M1 Assessment

SOP #:
9.4.4

Version #:
1

Implementation Date:
May 21, 2025

Last Reviewed/Update Date
N/A

Approval by ECC
May 21, 2025

Rationale

Assessment within the MD program at the Brody School of Medicine occurs in the context of programmatic curricular alignment such that the assessments are aligned with institutional and course/clerkship level learning objectives and learning activities. This includes formative and summative assessments, and utilizes written examinations, (MCQ, SAQ, Essay), performance assessments (OSCE and simulation), assignments (reports, projects, self-reflection), and oral examinations among the assessment tools.

Internally created, blended assessments administered at Brody School of Medicine follow the procedures in this document to provide a secure and reliable examination environment, consistent with what is required by the National Board of Medical Examiners. This allows consistent and accurate assessment of student knowledge fund.


Scope

The Standard Operating Procedure applies to M1 (first year) medical learner assessments at BSOM. It outlines the procedures for assessments to learners enrolled in BSOM M1 courses and contains recommendations to enable the creation of a highly reliable process. The SOP also communicates expectations to key stakeholders for creating assessments and affects learners, staff, faculty members, and course/clerkship directors of the Brody School of Medicine who design, create, and administer assessments for M1 students.


Definitions

Accommodation: A change or adjustment from the normal curriculum or equipment format that allows an individual with a disability to access content or complete tasks to pursue a regular course of study.

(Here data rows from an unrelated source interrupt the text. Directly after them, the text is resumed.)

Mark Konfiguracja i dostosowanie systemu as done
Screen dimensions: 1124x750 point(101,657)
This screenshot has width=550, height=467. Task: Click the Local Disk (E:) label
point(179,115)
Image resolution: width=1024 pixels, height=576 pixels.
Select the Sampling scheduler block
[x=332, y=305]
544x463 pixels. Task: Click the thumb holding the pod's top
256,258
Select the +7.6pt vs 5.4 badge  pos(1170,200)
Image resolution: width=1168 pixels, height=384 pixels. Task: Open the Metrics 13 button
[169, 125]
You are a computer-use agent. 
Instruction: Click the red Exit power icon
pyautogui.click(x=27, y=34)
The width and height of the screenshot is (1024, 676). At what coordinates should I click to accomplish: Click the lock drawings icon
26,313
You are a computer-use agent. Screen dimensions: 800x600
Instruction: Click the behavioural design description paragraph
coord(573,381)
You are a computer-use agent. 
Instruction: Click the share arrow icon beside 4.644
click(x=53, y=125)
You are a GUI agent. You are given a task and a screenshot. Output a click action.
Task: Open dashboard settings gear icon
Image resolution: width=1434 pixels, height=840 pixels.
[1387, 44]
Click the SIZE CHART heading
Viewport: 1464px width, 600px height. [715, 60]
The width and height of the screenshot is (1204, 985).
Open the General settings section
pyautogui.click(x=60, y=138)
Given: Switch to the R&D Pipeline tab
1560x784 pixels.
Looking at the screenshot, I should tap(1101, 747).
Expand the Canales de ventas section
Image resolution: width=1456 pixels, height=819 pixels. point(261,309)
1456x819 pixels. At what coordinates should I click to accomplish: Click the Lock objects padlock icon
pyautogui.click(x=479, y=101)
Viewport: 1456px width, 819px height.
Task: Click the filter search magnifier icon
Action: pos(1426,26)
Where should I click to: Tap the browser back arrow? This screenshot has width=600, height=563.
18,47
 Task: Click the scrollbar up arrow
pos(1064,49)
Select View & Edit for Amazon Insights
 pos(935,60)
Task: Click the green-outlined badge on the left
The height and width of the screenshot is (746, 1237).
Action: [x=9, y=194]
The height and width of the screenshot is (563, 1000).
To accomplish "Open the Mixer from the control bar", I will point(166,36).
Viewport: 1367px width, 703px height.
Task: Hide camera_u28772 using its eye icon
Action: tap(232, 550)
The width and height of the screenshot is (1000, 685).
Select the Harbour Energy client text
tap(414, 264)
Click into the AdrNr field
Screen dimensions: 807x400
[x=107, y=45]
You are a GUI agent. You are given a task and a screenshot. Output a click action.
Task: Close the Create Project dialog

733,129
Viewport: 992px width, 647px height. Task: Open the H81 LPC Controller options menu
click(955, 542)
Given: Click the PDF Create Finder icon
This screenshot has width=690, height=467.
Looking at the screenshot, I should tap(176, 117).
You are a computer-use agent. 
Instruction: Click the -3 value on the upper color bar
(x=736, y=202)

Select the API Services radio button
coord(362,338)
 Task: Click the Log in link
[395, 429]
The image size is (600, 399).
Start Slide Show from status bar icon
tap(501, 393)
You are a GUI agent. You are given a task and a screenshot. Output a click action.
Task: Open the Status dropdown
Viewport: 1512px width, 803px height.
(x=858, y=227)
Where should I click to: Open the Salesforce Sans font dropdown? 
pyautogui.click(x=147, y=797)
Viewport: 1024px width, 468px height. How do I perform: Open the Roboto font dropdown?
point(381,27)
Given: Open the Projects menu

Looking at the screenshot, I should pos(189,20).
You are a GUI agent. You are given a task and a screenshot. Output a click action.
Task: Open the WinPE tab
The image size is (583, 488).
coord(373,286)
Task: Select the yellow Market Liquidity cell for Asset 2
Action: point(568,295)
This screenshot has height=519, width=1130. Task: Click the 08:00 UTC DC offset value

ADA: The Americans with Disabilities Act, which prevents discrimination against people with disabilities

Assessment Architecture: a plan that includes the name of the assessment, assessment type, assessment duration, and assessment location for all assessments, including pre-determined makeup assessment dates.

Assessment Blueprint: a planning document used by the course/thread director to ensure a balanced content representation of the MCQs used on an assessment.
Assessment Platform: the application or platform used for the development and administration of multiple-choice quizzes and examinations at BSOM.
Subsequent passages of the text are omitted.